## [Goal of the exercise]
Rewrite every item below as a JSON list of strings, with one string for each line and the blank lines left out.

## [Stored records]
## START
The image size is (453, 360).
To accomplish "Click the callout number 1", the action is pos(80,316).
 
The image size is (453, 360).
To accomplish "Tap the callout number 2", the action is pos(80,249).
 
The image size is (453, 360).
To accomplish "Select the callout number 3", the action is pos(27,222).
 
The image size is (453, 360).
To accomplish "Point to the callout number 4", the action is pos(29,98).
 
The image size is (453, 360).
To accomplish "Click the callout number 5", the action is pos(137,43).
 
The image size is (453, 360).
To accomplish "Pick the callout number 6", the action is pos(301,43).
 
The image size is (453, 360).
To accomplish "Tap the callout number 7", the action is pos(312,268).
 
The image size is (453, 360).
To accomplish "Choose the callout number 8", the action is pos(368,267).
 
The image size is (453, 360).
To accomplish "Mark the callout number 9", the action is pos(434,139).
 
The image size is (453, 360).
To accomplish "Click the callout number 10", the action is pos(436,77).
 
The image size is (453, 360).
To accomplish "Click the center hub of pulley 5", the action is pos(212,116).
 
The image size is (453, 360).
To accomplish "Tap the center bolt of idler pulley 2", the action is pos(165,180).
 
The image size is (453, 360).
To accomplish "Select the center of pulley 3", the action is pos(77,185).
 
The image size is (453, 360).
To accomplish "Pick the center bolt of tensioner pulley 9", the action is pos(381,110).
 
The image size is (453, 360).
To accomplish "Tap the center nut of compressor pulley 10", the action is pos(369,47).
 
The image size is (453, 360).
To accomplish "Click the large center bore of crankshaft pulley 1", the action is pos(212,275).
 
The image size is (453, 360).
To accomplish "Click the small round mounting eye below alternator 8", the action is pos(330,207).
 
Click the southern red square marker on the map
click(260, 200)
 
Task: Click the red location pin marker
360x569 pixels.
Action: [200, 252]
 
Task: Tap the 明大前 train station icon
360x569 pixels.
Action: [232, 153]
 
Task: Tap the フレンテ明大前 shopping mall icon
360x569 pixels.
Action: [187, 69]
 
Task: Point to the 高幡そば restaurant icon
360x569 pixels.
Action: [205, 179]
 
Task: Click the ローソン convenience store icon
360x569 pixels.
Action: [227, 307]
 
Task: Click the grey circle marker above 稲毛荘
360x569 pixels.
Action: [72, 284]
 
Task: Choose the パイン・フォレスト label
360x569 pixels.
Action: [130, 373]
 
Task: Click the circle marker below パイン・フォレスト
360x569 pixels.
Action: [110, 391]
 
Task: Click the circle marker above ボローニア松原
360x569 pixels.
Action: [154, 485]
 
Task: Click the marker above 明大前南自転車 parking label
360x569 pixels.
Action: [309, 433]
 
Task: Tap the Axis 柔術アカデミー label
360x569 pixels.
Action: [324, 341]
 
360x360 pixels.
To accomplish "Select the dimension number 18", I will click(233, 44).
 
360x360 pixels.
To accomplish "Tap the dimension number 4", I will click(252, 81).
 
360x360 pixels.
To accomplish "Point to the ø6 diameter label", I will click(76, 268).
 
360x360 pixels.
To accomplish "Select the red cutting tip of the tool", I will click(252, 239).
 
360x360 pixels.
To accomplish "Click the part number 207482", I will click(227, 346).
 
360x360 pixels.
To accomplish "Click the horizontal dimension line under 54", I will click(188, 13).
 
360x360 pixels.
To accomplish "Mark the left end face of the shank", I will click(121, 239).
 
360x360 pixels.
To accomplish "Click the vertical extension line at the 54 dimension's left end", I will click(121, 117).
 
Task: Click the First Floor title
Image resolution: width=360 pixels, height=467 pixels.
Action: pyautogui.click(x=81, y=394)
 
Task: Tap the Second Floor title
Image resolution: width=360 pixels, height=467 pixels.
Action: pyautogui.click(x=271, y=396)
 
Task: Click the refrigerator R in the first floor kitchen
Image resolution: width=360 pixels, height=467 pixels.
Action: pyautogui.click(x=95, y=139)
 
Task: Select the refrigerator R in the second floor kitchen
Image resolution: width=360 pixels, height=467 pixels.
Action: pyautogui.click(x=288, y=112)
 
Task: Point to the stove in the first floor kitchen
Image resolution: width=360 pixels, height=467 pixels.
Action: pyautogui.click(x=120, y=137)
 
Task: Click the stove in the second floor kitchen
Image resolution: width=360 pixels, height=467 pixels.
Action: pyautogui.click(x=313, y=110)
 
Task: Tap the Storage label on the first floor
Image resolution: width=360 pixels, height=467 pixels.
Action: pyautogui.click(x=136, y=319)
## END
## [Exercise response]
[
  "The image size is (453, 360).",
  "To accomplish \"Click the callout number 1\", the action is pos(80,316).",
  "The image size is (453, 360).",
  "To accomplish \"Tap the callout number 2\", the action is pos(80,249).",
  "The image size is (453, 360).",
  "To accomplish \"Select the callout number 3\", the action is pos(27,222).",
  "The image size is (453, 360).",
  "To accomplish \"Point to the callout number 4\", the action is pos(29,98).",
  "The image size is (453, 360).",
  "To accomplish \"Click the callout number 5\", the action is pos(137,43).",
  "The image size is (453, 360).",
  "To accomplish \"Pick the callout number 6\", the action is pos(301,43).",
  "The image size is (453, 360).",
  "To accomplish \"Tap the callout number 7\", the action is pos(312,268).",
  "The image size is (453, 360).",
  "To accomplish \"Choose the callout number 8\", the action is pos(368,267).",
  "The image size is (453, 360).",
  "To accomplish \"Mark the callout number 9\", the action is pos(434,139).",
  "The image size is (453, 360).",
  "To accomplish \"Click the callout number 10\", the action is pos(436,77).",
  "The image size is (453, 360).",
  "To accomplish \"Click the center hub of pulley 5\", the action is pos(212,116).",
  "The image size is (453, 360).",
  "To accomplish \"Tap the center bolt of idler pulley 2\", the action is pos(165,180).",
  "The image size is (453, 360).",
  "To accomplish \"Select the center of pulley 3\", the action is pos(77,185).",
  "The image size is (453, 360).",
  "To accomplish \"Pick the center bolt of tensioner pulley 9\", the action is pos(381,110).",
  "The image size is (453, 360).",
  "To accomplish \"Tap the center nut of compressor pulley 10\", the action is pos(369,47).",
  "The image size is (453, 360).",
  "To accomplish \"Click the large center bore of crankshaft pulley 1\", the action is pos(212,275).",
  "The image size is (453, 360).",
  "To accomplish \"Click the small round mounting eye below alternator 8\", the action is pos(330,207).",
  "Click the southern red square marker on the map",
  "click(260, 200)",
  "Task: Click the red location pin marker",
  "360x569 pixels.",
  "Action: [200, 252]",
  "Task: Tap the 明大前 train station icon",
  "360x569 pixels.",
  "Action: [232, 153]",
  "Task: Tap the フレンテ明大前 shopping mall icon",
  "360x569 pixels.",
  "Action: [187, 69]",
  "Task: Point to the 高幡そば restaurant icon",
  "360x569 pixels.",
  "Action: [205, 179]",
  "Task: Click the ローソン convenience store icon",
  "360x569 pixels.",
  "Action: [227, 307]",
  "Task: Click the grey circle marker above 稲毛荘",
  "360x569 pixels.",
  "Action: [72, 284]",
  "Task: Choose the パイン・フォレスト label",
  "360x569 pixels.",
  "Action: [130, 373]",
  "Task: Click the circle marker below パイン・フォレスト",
  "360x569 pixels.",
  "Action: [110, 391]",
  "Task: Click the circle marker above ボローニア松原",
  "360x569 pixels.",
  "Action: [154, 485]",
  "Task: Click the marker above 明大前南自転車 parking label",
  "360x569 pixels.",
  "Action: [309, 433]",
  "Task: Tap the Axis 柔術アカデミー label",
  "360x569 pixels.",
  "Action: [324, 341]",
  "360x360 pixels.",
  "To accomplish \"Select the dimension number 18\", I will click(233, 44).",
  "360x360 pixels.",
  "To accomplish \"Tap the dimension number 4\", I will click(252, 81).",
  "360x360 pixels.",
  "To accomplish \"Point to the ø6 diameter label\", I will click(76, 268).",
  "360x360 pixels.",
  "To accomplish \"Select the red cutting tip of the tool\", I will click(252, 239).",
  "360x360 pixels.",
  "To accomplish \"Click the part number 207482\", I will click(227, 346).",
  "360x360 pixels.",
  "To accomplish \"Click the horizontal dimension line under 54\", I will click(188, 13).",
  "360x360 pixels.",
  "To accomplish \"Mark the left end face of the shank\", I will click(121, 239).",
  "360x360 pixels.",
  "To accomplish \"Click the vertical extension line at the 54 dimension's left end\", I will click(121, 117).",
  "Task: Click the First Floor title",
  "Image resolution: width=360 pixels, height=467 pixels.",
  "Action: pyautogui.click(x=81, y=394)",
  "Task: Tap the Second Floor title",
  "Image resolution: width=360 pixels, height=467 pixels.",
  "Action: pyautogui.click(x=271, y=396)",
  "Task: Click the refrigerator R in the first floor kitchen",
  "Image resolution: width=360 pixels, height=467 pixels.",
  "Action: pyautogui.click(x=95, y=139)",
  "Task: Select the refrigerator R in the second floor kitchen",
  "Image resolution: width=360 pixels, height=467 pixels.",
  "Action: pyautogui.click(x=288, y=112)",
  "Task: Point to the stove in the first floor kitchen",
  "Image resolution: width=360 pixels, height=467 pixels.",
  "Action: pyautogui.click(x=120, y=137)",
  "Task: Click the stove in the second floor kitchen",
  "Image resolution: width=360 pixels, height=467 pixels.",
  "Action: pyautogui.click(x=313, y=110)",
  "Task: Tap the Storage label on the first floor",
  "Image resolution: width=360 pixels, height=467 pixels.",
  "Action: pyautogui.click(x=136, y=319)"
]